◆ **Task to carry out**
Could you copy each line of the entries that contains "computer"?

◆ **Dataset extract**

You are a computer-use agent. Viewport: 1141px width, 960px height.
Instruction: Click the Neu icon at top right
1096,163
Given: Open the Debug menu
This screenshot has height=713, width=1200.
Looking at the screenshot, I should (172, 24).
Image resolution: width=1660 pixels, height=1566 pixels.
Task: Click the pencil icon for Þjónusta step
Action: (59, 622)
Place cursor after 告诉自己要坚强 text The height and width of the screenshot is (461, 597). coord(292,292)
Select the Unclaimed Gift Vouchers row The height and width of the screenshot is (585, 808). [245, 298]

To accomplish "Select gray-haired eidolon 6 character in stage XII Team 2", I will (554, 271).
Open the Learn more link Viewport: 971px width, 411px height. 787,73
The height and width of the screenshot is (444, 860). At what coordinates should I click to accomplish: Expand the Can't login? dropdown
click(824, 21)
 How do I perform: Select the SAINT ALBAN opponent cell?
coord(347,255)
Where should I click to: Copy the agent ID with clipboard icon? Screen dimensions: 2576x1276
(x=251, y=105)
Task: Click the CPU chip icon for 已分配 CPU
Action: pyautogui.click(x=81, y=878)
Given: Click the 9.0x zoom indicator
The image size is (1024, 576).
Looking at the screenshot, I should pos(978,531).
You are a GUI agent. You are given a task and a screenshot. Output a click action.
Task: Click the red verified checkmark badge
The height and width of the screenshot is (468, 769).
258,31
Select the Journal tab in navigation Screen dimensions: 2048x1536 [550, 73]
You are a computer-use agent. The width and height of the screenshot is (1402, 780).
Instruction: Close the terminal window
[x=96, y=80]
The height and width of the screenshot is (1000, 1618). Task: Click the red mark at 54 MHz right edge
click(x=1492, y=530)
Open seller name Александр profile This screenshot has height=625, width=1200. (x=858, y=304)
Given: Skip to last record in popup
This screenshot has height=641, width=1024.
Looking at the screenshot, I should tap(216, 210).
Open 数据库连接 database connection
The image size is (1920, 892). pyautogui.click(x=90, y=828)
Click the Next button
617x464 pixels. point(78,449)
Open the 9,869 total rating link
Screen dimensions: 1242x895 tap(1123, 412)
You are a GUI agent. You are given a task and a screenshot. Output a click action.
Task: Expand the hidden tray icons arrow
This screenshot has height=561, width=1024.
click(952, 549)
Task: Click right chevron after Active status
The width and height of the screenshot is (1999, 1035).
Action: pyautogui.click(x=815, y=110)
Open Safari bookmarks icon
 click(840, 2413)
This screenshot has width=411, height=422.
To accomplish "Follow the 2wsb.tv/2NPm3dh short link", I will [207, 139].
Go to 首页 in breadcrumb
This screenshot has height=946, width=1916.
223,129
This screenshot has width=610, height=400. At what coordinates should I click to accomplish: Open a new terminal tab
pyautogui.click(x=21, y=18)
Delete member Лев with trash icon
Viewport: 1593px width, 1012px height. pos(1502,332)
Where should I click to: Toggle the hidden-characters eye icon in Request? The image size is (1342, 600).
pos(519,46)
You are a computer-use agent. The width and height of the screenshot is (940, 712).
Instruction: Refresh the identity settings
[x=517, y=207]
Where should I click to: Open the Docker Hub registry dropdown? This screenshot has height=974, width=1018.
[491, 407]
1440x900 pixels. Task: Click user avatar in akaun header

◆ **Task result**
You are a computer-use agent. Viewport: 1141px width, 960px height.
You are a computer-use agent. The width and height of the screenshot is (1402, 780).
You are a computer-use agent. The width and height of the screenshot is (940, 712).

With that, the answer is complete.